__WORK ORDER__
Reproduce the passage from the court opinion on the respondent's due process challenge word for word, starting with "First, respondent claims" and going on through "within the DSM.".

Respondent contends that the trial court's finding that there was no probable cause to conduct a further evidentiary hearing was an abuse of discretion and violated his fourteenth amendment right to due process of law. He claims that to satisfy due process requirements, his civil commitment must be based upon a valid mental disorder, the disorder upon which his commitment rests must be “severe,” and the disorder cannot be diagnosed based solely on his past criminal behavior. Respondent claims that the trial court's finding of no probable cause runs afoul of these requirements and constitutes an abuse of discretion for three reasons.

First, respondent claims that the trial court's judgement must be reversed because the “alleged disorder” upon which his commitment rests does not exist. Respondent's argument is based upon Dr. Schmidt's testimony that paraphilia NOS, nonconsent is not a valid disorder because it is not found within the DSM.

__DATA FOR REVIEW__
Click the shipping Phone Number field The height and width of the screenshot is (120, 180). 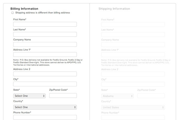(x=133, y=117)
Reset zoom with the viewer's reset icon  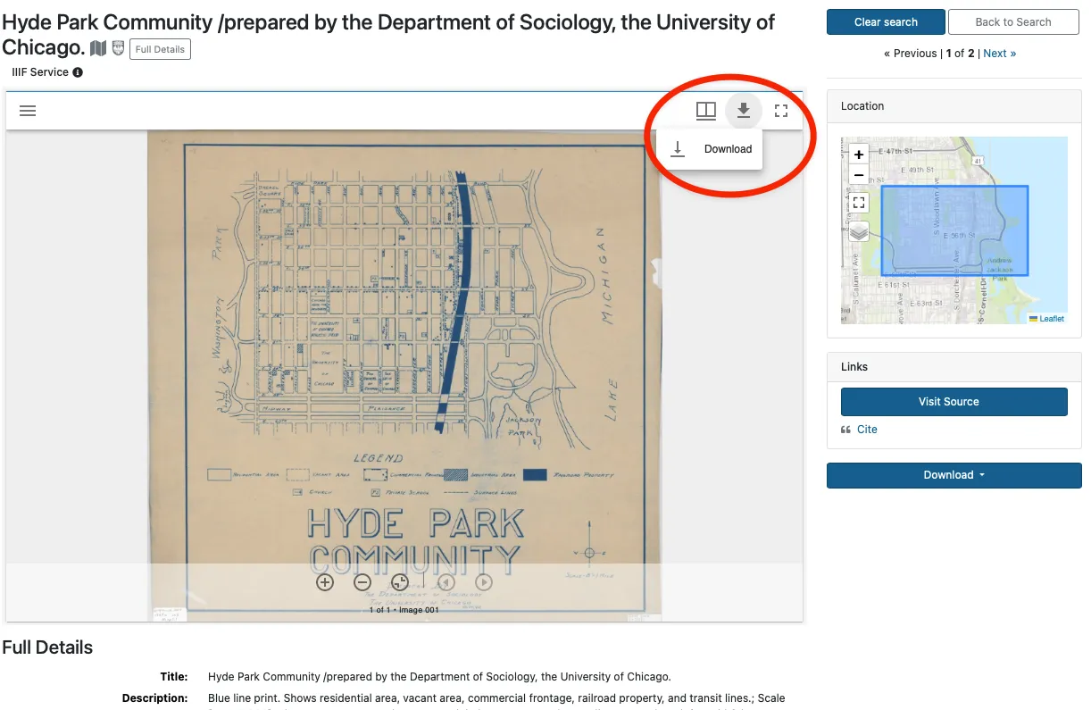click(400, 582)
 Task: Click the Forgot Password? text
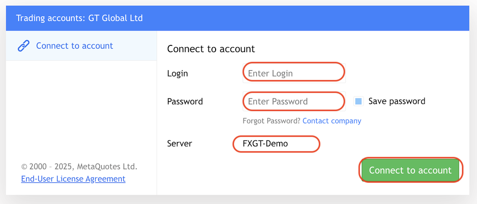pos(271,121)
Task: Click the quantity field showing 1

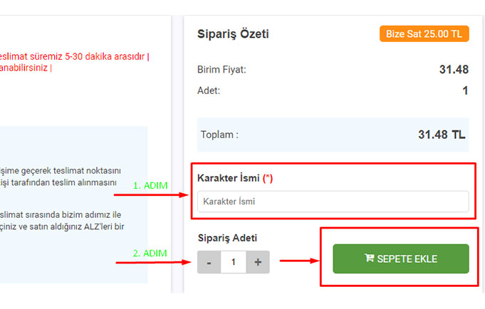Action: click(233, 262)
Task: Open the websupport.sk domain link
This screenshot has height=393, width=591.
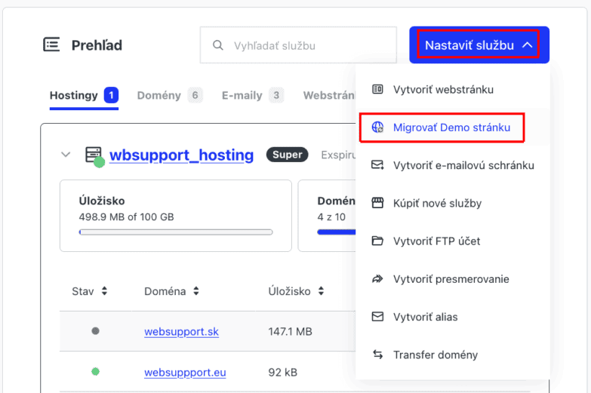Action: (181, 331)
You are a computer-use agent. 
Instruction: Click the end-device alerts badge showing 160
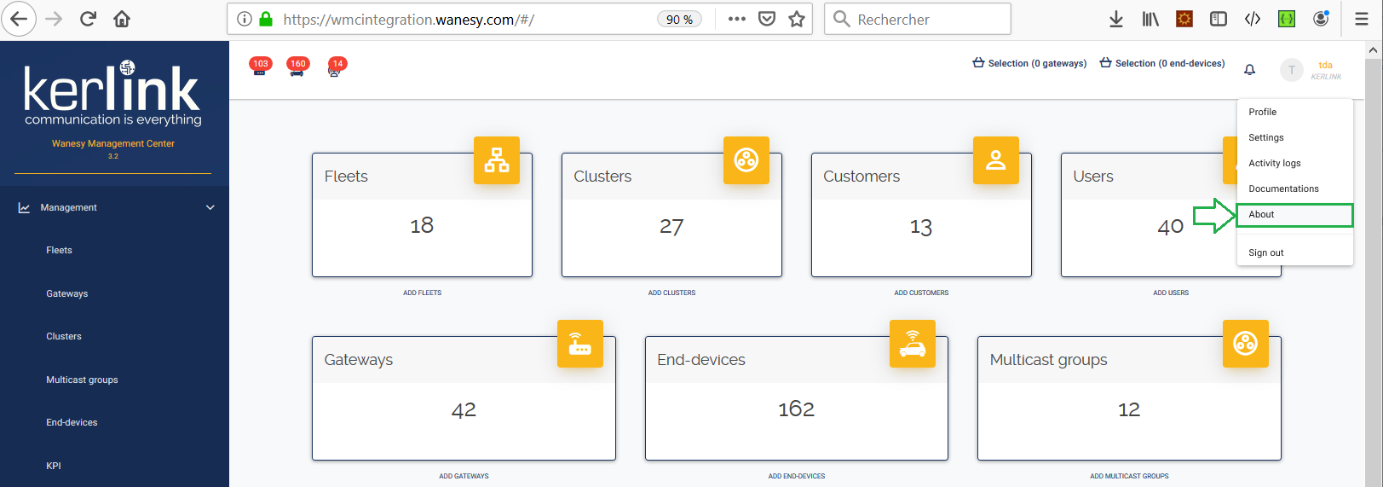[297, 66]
* * *
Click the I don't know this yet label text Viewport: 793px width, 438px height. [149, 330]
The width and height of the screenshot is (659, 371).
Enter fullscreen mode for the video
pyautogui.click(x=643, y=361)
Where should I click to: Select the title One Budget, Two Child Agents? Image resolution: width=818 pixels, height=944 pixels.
==
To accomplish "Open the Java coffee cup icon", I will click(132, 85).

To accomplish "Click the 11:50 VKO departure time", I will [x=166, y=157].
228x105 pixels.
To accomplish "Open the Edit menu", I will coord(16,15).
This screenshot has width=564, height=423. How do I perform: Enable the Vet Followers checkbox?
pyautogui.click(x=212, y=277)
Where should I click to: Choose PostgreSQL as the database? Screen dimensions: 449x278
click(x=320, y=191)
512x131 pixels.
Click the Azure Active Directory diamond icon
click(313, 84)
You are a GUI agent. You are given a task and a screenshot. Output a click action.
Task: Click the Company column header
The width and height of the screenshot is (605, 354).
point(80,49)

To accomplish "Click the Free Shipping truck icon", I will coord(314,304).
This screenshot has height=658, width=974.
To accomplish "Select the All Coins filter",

__RESPONSE BOX__
First, respondent claims that the trial court's judgement must be reversed because the “alleged disorder” upon which his commitment rests does not exist. Respondent's argument is based upon Dr. Schmidt's testimony that paraphilia NOS, nonconsent is not a valid disorder because it is not found within the DSM.